● Aim of the task
Format the records from the line containing "This screenshot has" through the line containing "point(354,163)" as a JSON list of strings, with one string per line and no blank lines. Leave the pictures out of your answer.

● Data extract
※
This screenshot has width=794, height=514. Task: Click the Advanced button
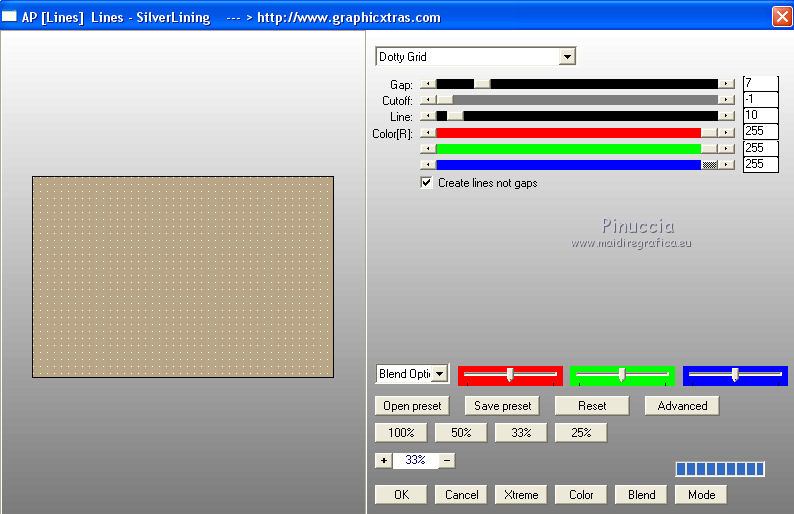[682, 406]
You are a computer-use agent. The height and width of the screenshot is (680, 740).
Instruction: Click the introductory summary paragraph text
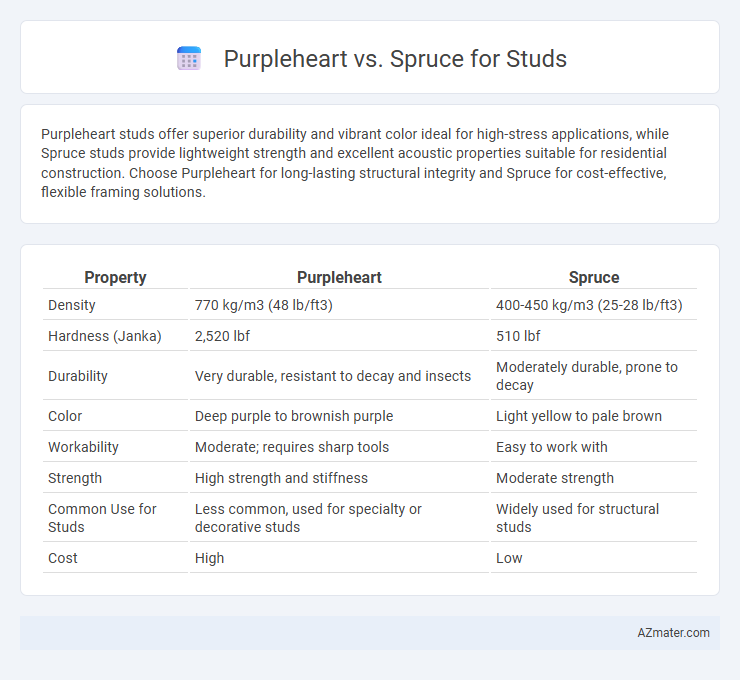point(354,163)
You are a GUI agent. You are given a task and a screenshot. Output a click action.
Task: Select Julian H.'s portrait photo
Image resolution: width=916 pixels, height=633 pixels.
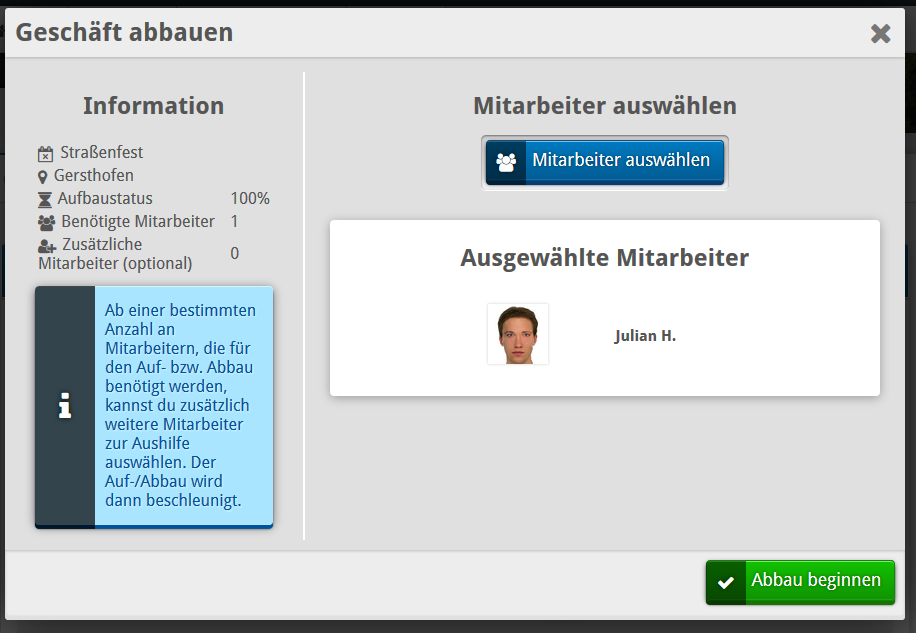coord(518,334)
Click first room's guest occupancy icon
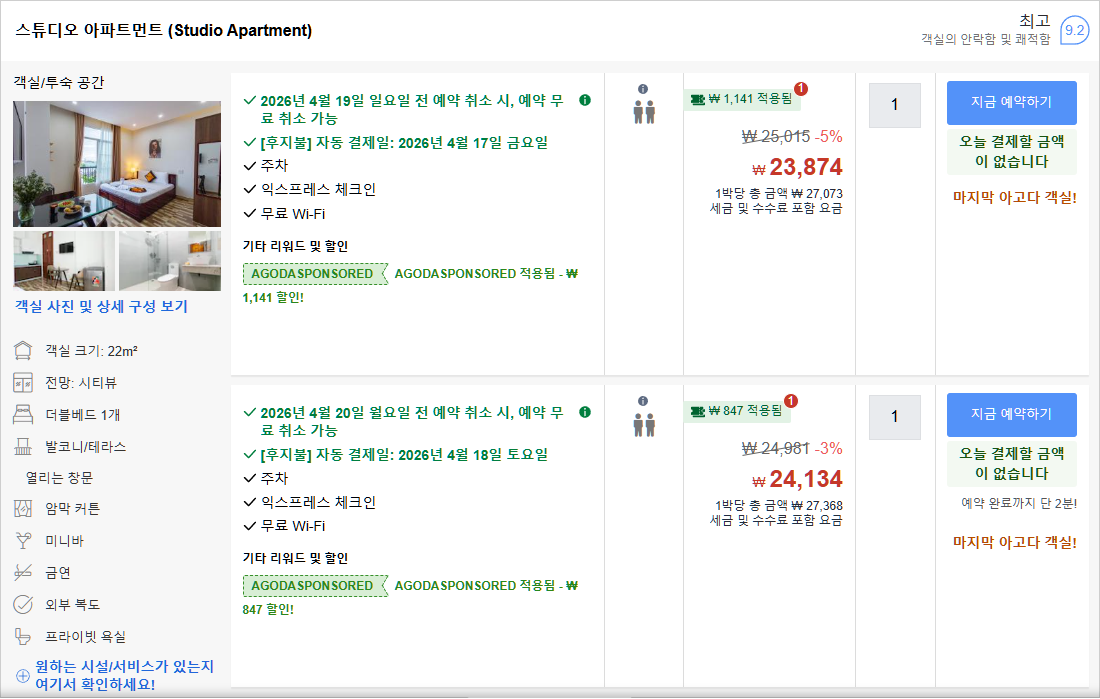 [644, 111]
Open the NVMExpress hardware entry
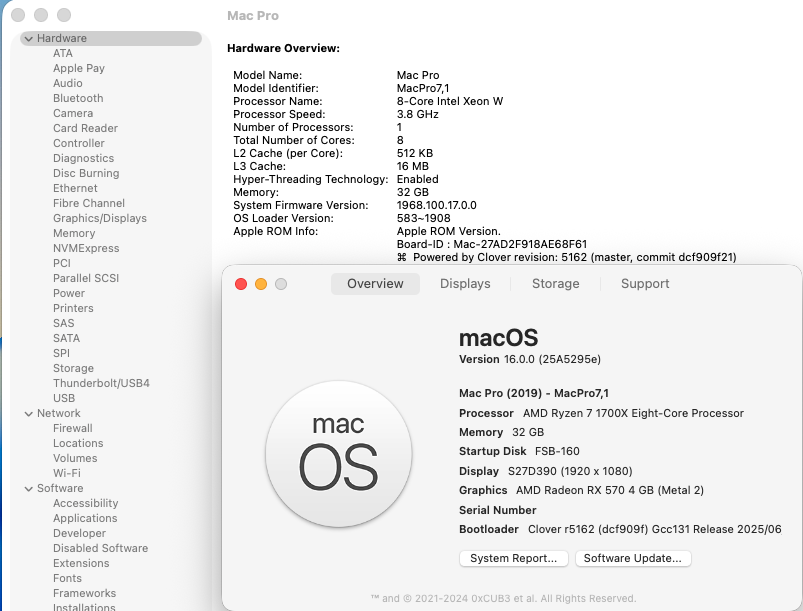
※
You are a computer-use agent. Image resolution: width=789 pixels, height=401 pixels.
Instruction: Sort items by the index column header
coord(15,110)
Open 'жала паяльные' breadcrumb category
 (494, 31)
※
● The reply
[
  "This screenshot has width=794, height=514. Task: Click the Advanced button",
  "[682, 406]",
  "You are a computer-use agent. The height and width of the screenshot is (680, 740).",
  "Instruction: Click the introductory summary paragraph text",
  "point(354,163)"
]